また、シンプルさに重点を置いたデザインと構想により設計されているため、幅広いユーザーにとって利活用しやすく、ビジネスユーザー、アナリスト、データエンジニア、データベース管理者、データサイエンティスト、BI開発者、レポート作成者など全ペルソナのニーズを満たして、それぞれのコラボレーションやチームワークをより強力にサポートする効果がある。
ワークロードごとに個別で選択する複雑性が排除され、全工程がシンプルで最高のパフォーマンスを発揮できる環境となることもメリットだ。
将来のデータ戦略がデータメッシュを起点に、事業部別、プロジェクト単位など、広くデータ活用を促せるようにもなる。
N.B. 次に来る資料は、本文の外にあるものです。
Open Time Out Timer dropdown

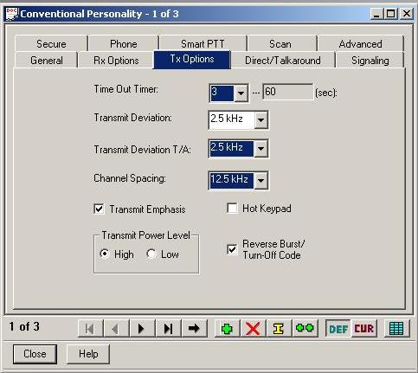[241, 93]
分析パフォーマンスにおいても、業界最高水準を実現しているといい、最適な分析ツールとプラットフォームの獲得、全体がシームレスに機能し確かな結果を出す環境が容易に手に入る点で画期的とされる。
なおMicrosoftでは、この「Fabric」をPublic Previewで無料トライアル公開し、さらなる改良につなげるため、広くフィードバックを求めている。
(画像はプレスリリースより)
Microsoft プレスリリース
https://azure.microsoft.com/ja-jp/blog/▼ 会社概要
Microsoftは情報通信技術の開発・販売を手がける総合企業。コンピュータ黎明期の1975年に創業し、1985年にはパソコン向けOSの「Windows」を開発、以降Microsoft Officeや、WebブラウザのInternet Explorerなど数々の製品で時代を作ってきた。近年はEdgeブラウザ、Surface製品、クラウドサービス、AR、AIなどの開発・提供を進めている。